What if educators were able to regularly assess the best learning styles for each student so information was personalized for each? What if those assessment results could automatically change and personalize all digital content presented to the student across all subjects? This is another opportunity for a “platform,” a personalized education platform (PEP). What if all schools only used digital content that could automatically be personalized based on assessment results? What if textbooks were simply data sets for PEPs? Could that be a way to improve our educational system so it is more effective, easier and more enjoyable?
What if the PEP used gamification to motivate learning, assignment completion and compliance? Could better scores unlock rewards that motivate? Could teachers, parents, tutors, universities and professors congratulate achievements through encouraging comments and messages?
What if the PEP used artificial intelligence to monitor students and their work across all digital content, and across all subjects, and then automatically provided tools, resources and advice to the teachers and parents to improve the students experience and results?
What if every digitized subject and all content was automatically socialized, and students could discuss the subject with teachers, tutors and parents and link to additional information on the subject?

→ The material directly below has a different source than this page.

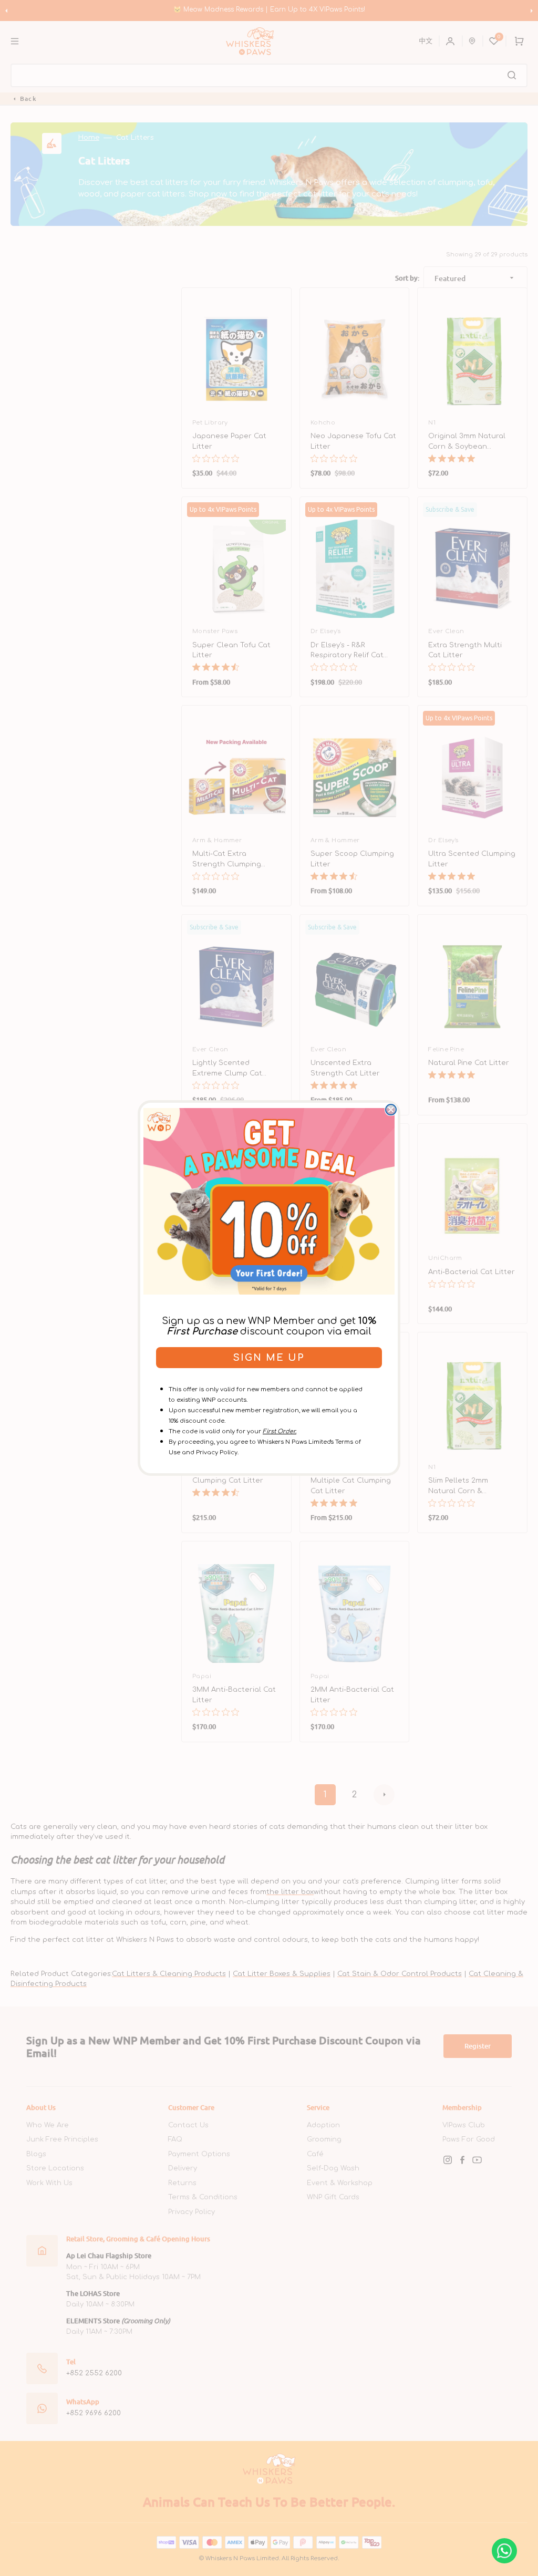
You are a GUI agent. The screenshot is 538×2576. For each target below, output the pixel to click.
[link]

What if there were all kinds of complementary content and tutorials available for every assignment, including videos, podcasts, Kahn Academy clips and additional help notes.
What if AI could instantly evaluate all data on a student so the teacher, tutor and parents could quickly understand how to help students? Could AI help reduce the busy work, so teachers could spend more time teaching, coaching and mentoring students?
Could PEPs with integrated AI analyze all learning across all students, levels and grades and recommend new ways of improving educational results and experiences? Could deficiencies in education or teaching be identified earlier and corrected quicker?
Could students with special needs have better access to online teachers and tutors that specialize in those needs and learning styles? Could the best teaching tools be simply a click a way?
All of this technology already exists. The question is can we bring it all together into a working PEP, supported by the necessary industry and educational ecosystems. Do we have enough motivated parents, educators and politicians that are forward thinking enough to bring it all together?
What other technologies and capabilities should we add to this discussion?